Le cause dell’annegamento sono di vario tipo; nel 70% dei casi avviene per “lotta con l’acqua” cioè difficoltà natatorie o esaurimento delle forze che portano al panico con conseguente tendenza ad affondare (annegamento primitivo). L'inalazione di acqua, provoca una stimolazione nervosa a livello delle prime vie aeree che a sua volta, provoca tosse e spasmo della glottide, con dispea, bradicardia ed ipertensione. Nell’annegamento secondario invece c’è sempre una causa che determina una perdita di coscienza per cui la vittima affonda senza la possibilità di chiedere aiuto. Le cause più comuni sono: sincope da apnea prolungata o di tipo cardiogeno, accidenti cerebrali acuti, traumi cranici e cervicali (ad esempio tuffi su fondale poco profondo). Un altra causa abbastanza comune è l’idrocuzione seguente allo squilibrio termico tra ambiente esterno e liquido (es una persona accaldata che si tuffa in un bacino con acqua fredda).In questo caso il meccanismo dell’annegamento segue le seguenti fasi: Ia fase: inizia con l'ingresso del liquido nelle vie aeree superiori ,a cui segue repentinamente uno spasmo serrato della glottide finalizzato a proteggere i polmoni dall’ingresso di liquido, ed un successivo periodo di apnea della durata di alcuni minuti. L’apnea causerà l’ipotensione e la bradicardia, l’aumento della ppCO2, seguita da cianosi, la perdita di coscienza (se non già presente come nel caso della sincope ipossica) e l’anossia cerebrale. 2a fase: l'ipercapnia prolungata determina una riapertura della glottide, con conseguente iperventilazione compensatoria, nel paziente sommerso, con una penetrazione di grandi quantità di acqua negli alveoli polmonari, che causa un'anossia progressiva. 3a fase: il progredire del quadro anossico provoca, in primo luogo, un arresto respiratorio e quindi, soprattutto a causa dell'insorgere di gravi aritmie, un arresto cardio-respiratorio con morte della vittima se non assistita tempestivamente e in modo corretto.

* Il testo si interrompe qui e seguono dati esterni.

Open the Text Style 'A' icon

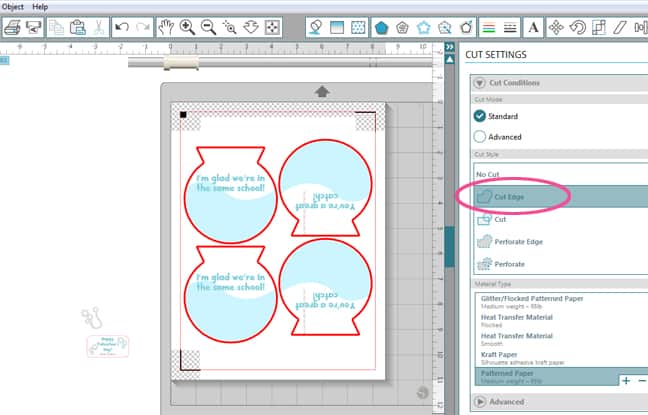point(534,27)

L’obiettivo principale del soccorso consiste nel far riemergere, nel più breve tempo possibile, la vittima dall’acqua. In effetti se la riapertura della glottide (fase 2) avviene a paziente riemerso, l’iperventilazione che ne segue determinerà un massiccio ingresso di aria nei polmoni con una rapidissima correzione dell’ipossia ed un rapido miglioramento delle condizioni dell’infortunato. Il “fattore tempo” è quindi fondamentale.

ALCUNI CONSIGLI PRATICI

Il trisma (mandibola serrata) è una situazione frequente nel paziente incosciente ed è segnale di disfunzione neurologica, spesso legata all’ipossia. Come nel laringospasmo, anche questa recede in pochi minuti. Si consiglia di ventilare il paziente evitando di forzare l’apertura della bocca. In caso di vomito, rigurgito, bava schiumosa, liquidi nelle alte vie respiratorie, è importante ruotare la vittima su di un fianco (no in caso di trauma!) e liberare e pulire le vie aeree.

RICORDA: L’annegamento è un processo continuo che inizia quando le vie aeree della vittima vengono occupate da una superficie liquida interferendo con gli scambi respiratori. La conseguenza più rilevante è l’ipossia. La durata dell’ipossia è il principale fattore critico che determinerà l’eventuale arresto cardiaco.